For this feature, I added a new endpoint /ownership_calls for a site wide listing of ownership calls for all rubygems. And I added GET /gems/<gem-name>/ownership_calls to view a call, POST /gems/<gem-name>/ownership_calls to create a call and PATCH /gems/<gem-name>/ownership_calls to close a call.

Ownership Calls

Ownership Requests

Next was to implement functionality for users to apply to a call with a small message for the owner. After a user applies to a call, the owner will be notified about the applications using a digest email. Then, the owner can accept any applications and close the rest.

I also implemented an endpoint GET /profile/ownership_calls to list all ownership calls and ownership applications made by the user at one place.

Work Left To Do

The review for ownership transfer PR is pending. Based on the review comments, I will have to make the changes if required to get the PR merged.

Weekly Updates

I have posted my weekly updates on Ruby GSoC blog here.

Learning

  • The major learning outcome from this project was good coding practice. I learnt how to write DRY, reusable code following SOLID principles. I also learnt how to write good tests/specs covering all possible scenarios.

  • When writing the RFC for the project, I had long discussions with Aditya trying to decide on the terms to use for ownership calls and ownership requests. Coming up with good names for methods, variables and tests was a great lesson learnt.

  • While working on UI/UX for owners page, I learnt a lot of good practices for design as suggested by Hiren, Aditya and from online resources.

  • Through this journey, I learnt a lot about how open source projects work, getting involved with the community and contributing to the projects.

  • Alongside the project, I was reading a few books suggested by my mentor Aditya. They helped a lot in learning how to good code which improves readability, productivity and reduces the cost of change.

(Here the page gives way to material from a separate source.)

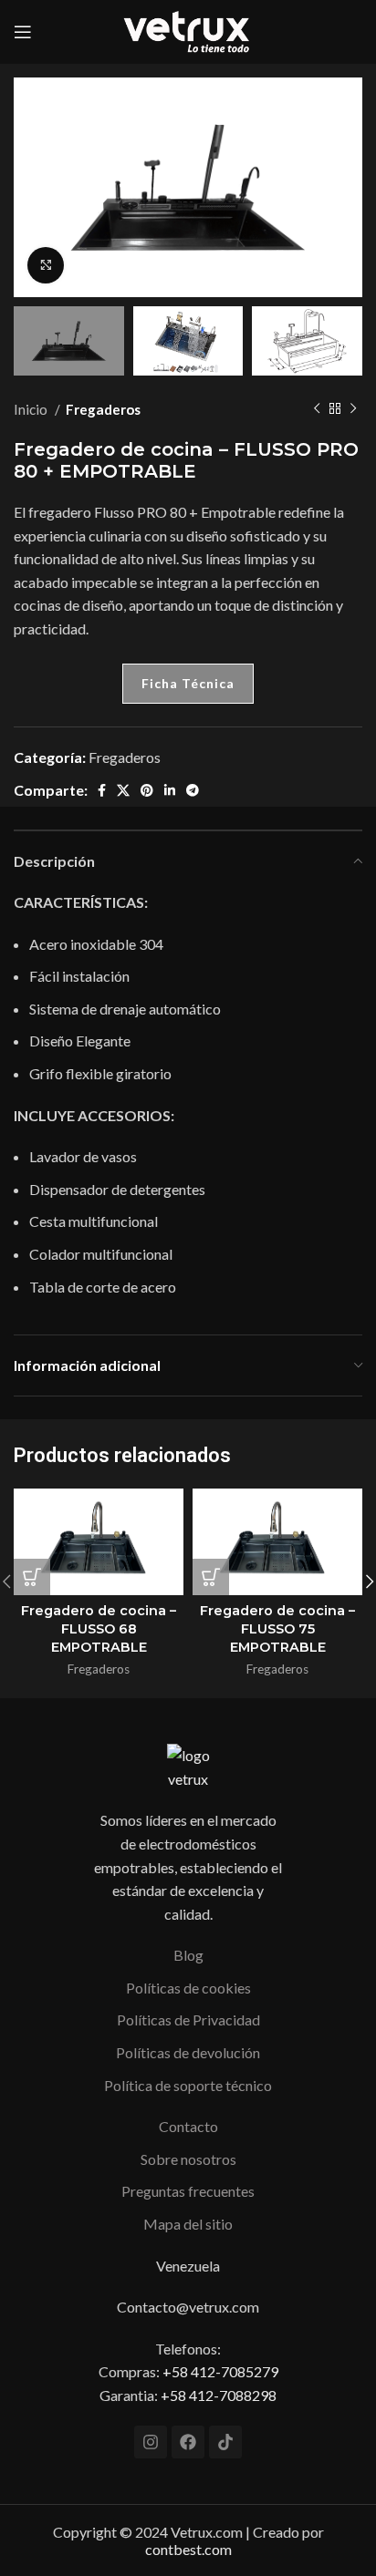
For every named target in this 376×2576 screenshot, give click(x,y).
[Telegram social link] (192, 790)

    • PRACTICAL OBJECT ORIENTED DESIGN IN RUBY by Sandi Metz.
    • REFACTORING by Martin Fowler.

Special Thanks

It was wonderful working with Ruby community throughout the GSoC project. I would like to thank Aditya for patiently reviewing my code, giving constructive suggestions and guiding me through the program. Thanks to Hiren and the members of Ruby Community for helping with their suggestions.

It would like to thank Mohit Tahiliani sir and Mishal Shah for motivating and guiding me in applying and getting through the whole program.

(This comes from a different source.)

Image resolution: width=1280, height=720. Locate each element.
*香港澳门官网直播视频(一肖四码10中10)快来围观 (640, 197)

Final thanks to Google for organizing this amazing program. I feel GSoC made it easier for me to get started with open source contributions. I saw ideas getting dropped after PR was complete(#2264), complete change in implementation(#2339) and work done by me being deployed through the program. It was a great lesson on how projects are built and maintained with great quality. I am excited to continue contributing to the open source community.